Whenever the word "screenshot" appears on a line of the material below, that line is counted; state the total alone.

----

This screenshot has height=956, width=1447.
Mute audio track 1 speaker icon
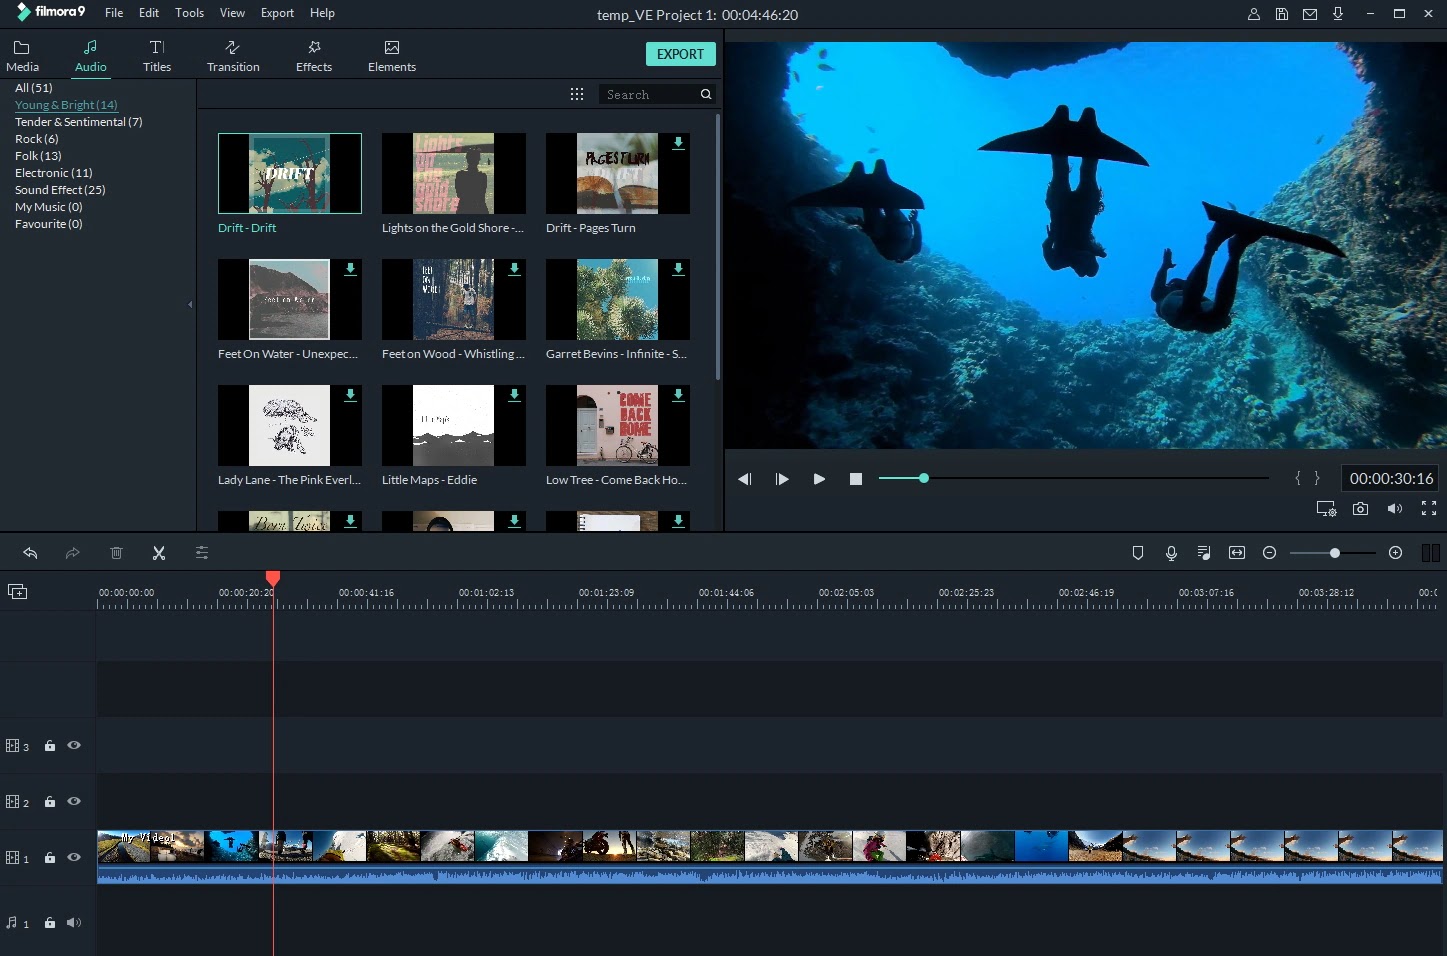(74, 922)
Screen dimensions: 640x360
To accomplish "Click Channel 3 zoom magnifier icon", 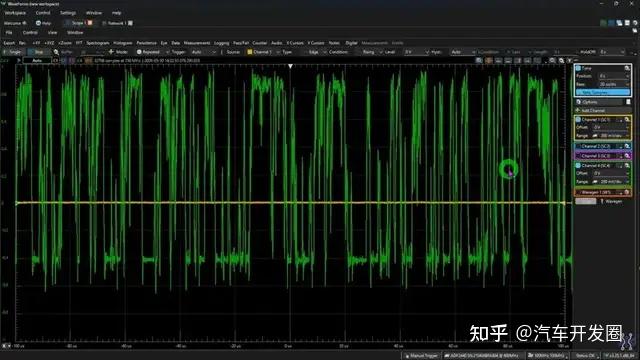I will click(627, 156).
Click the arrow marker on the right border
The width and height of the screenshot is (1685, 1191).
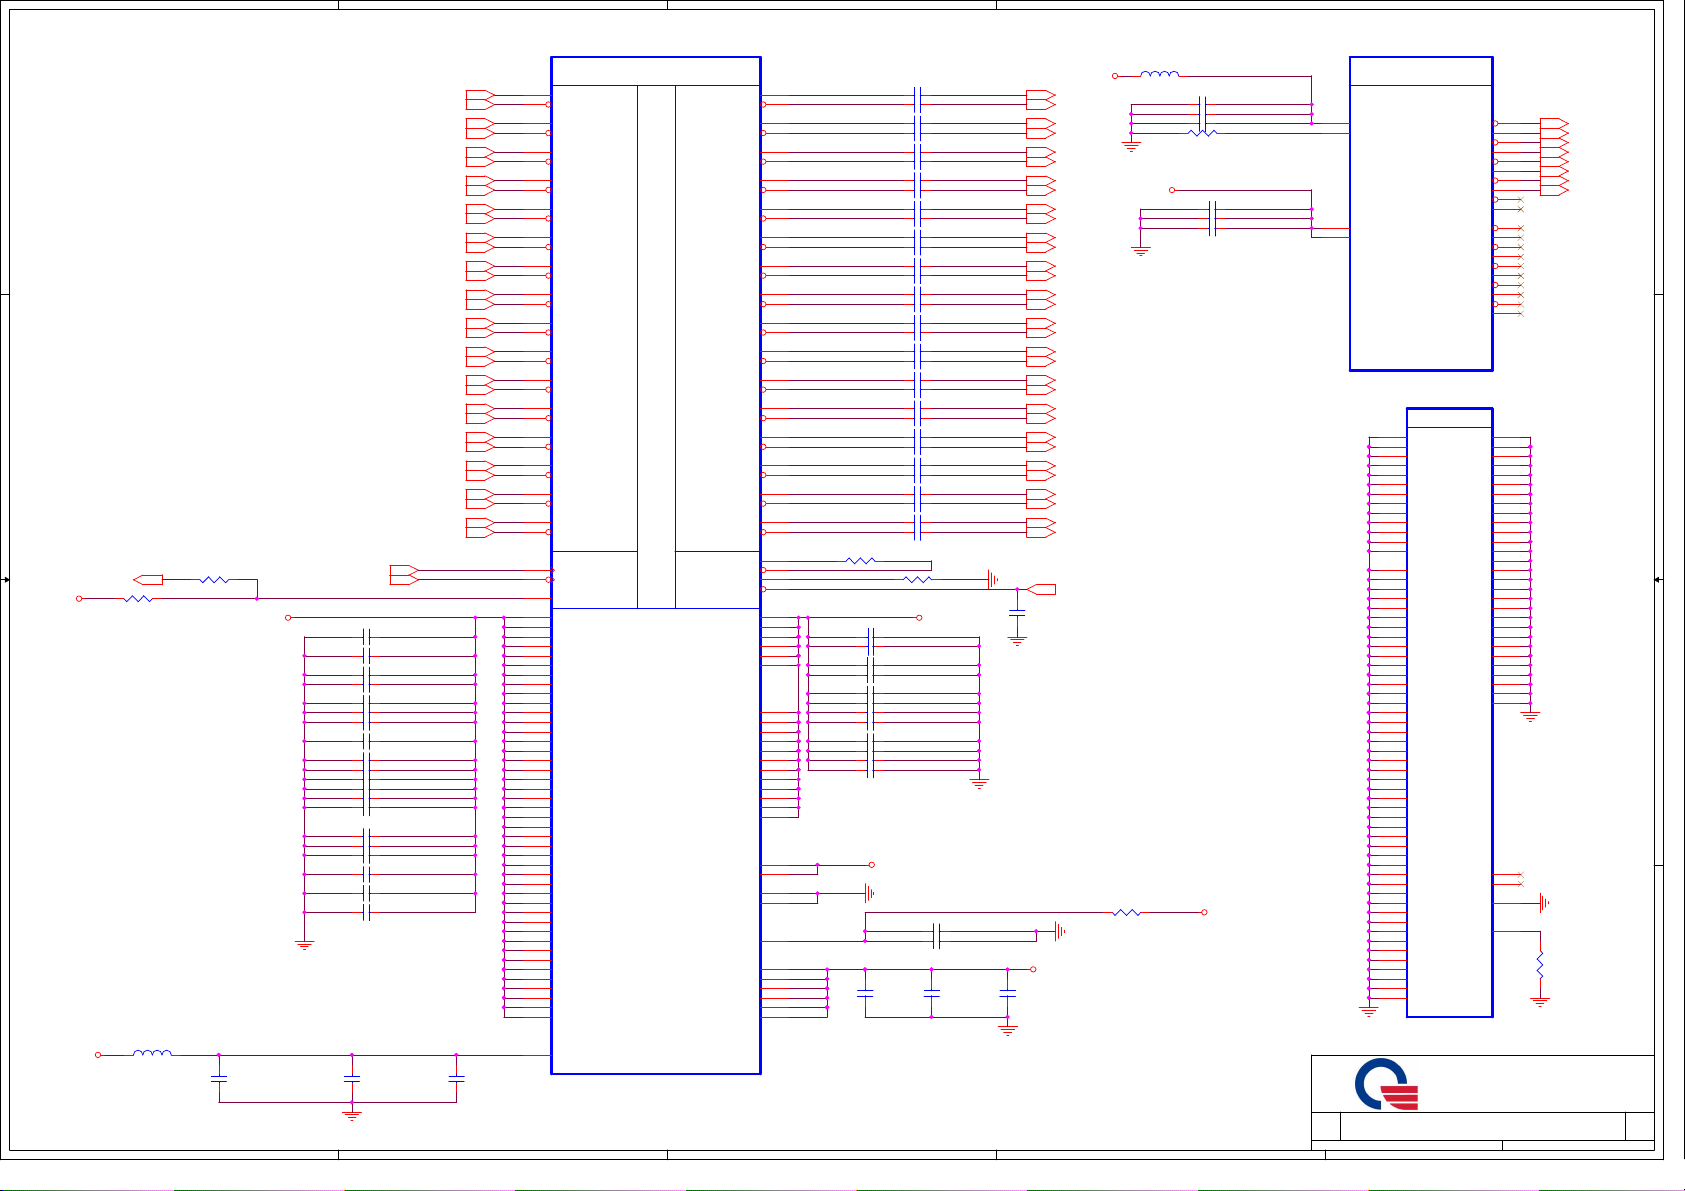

----

_Problem solution_
2